One of the most crucial recommendations relates to requiring licensees to report misconduct by an employee or representative, says Andrew Serpell, an academic from Monash University. The government addresses this recommendation in its taskforce review response document.
“The Government agrees in principle to this recommendation,” the response reads. “The Government notes that the [royal commission] will consider internal systems of financial entities to identify misconduct. The Government will defer implementation of this recommendation to enable it to take [into] account any findings arising out of the royal commission.”
The government taskforce was established in October 2016 to review the adequacy of ASIC’s enforcement regime in response to the Murray Financial System Inquiry. The taskforce provided its report to Treasury in December last year.
The government then made headlines by announcing a raft of changes last month that were aimed at strengthening ASIC’s powers, yet stated it was able to “prioritise” only 30 of the taskforce’s 50 recommendations.
The rest remain on hold while the royal commission rolls on, despite the government agreeing to them.

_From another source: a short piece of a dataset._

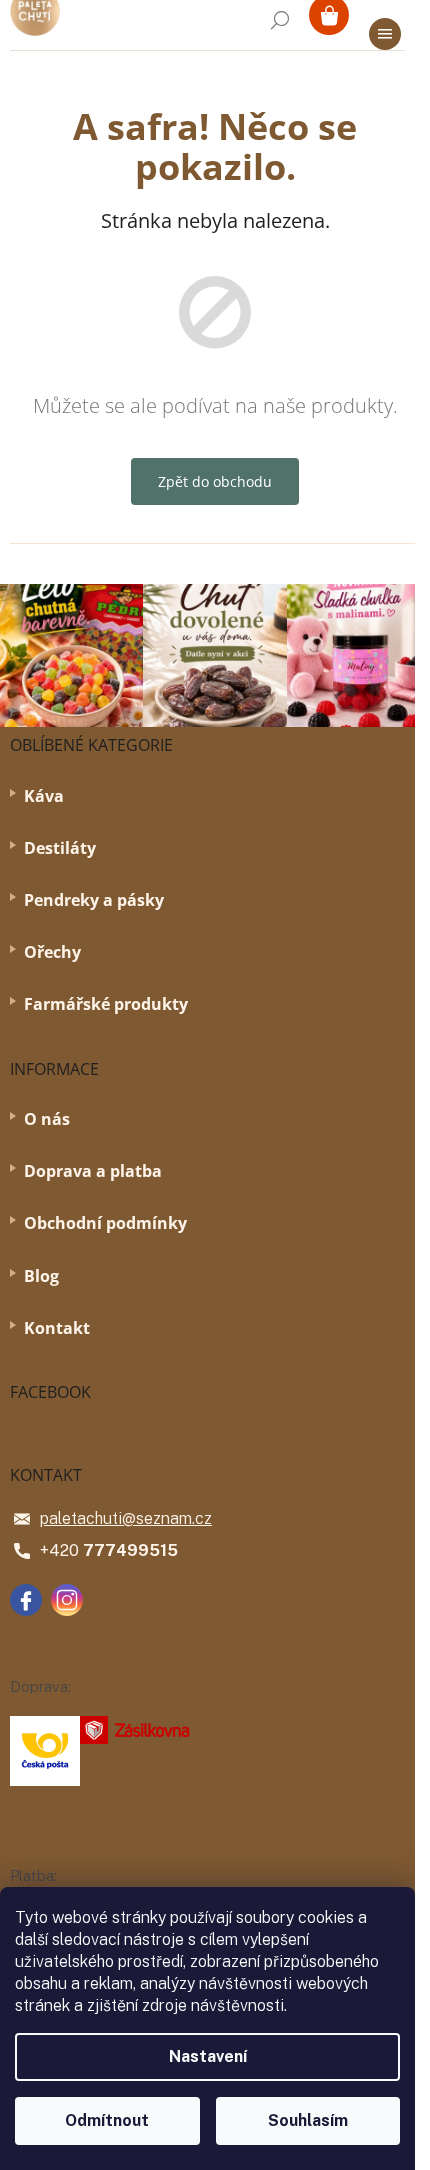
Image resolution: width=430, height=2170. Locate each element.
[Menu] (385, 34)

Serpell, who is a former employee of ASIC and its predecessor, the National Companies and Securities Commission, published a research paper that dealt with several of the issues the ASIC Enforcement Review Taskforce brought up. He says that, while the royal commission’s findings are important, the need for change is clear.
“At the moment, an isolated breach by a representative isn’t automatically a breach by the licensee as well,” Serpell points out. “If there’s no breach by the licensee, there is nothing that needs to be reported. So that is a flaw in the current legislation.”
Another key reform being delayed is the introduction of civil penalties for licensees that don’t report breaches. Criminal proceedings are too lengthy and onerous for ASIC to wield effectively and should be bolstered by civil penalties, Serpell says.
He notes that the government has agreed to several of the changes his paper discusses, including broadening the scope of bans to stop advisers found guilty of misconduct from working further in financial services roles. The government is also preparing legislation that will apply what the response document calls “disgorgement remedies” to civil penalty proceedings so that recipients “of ill-gotten gains” must pay them back.
Commissioner Kenneth Hayne is scheduled to submit an interim report to the governor-general no later than September 30 this year, and a final report by February 1, 2019.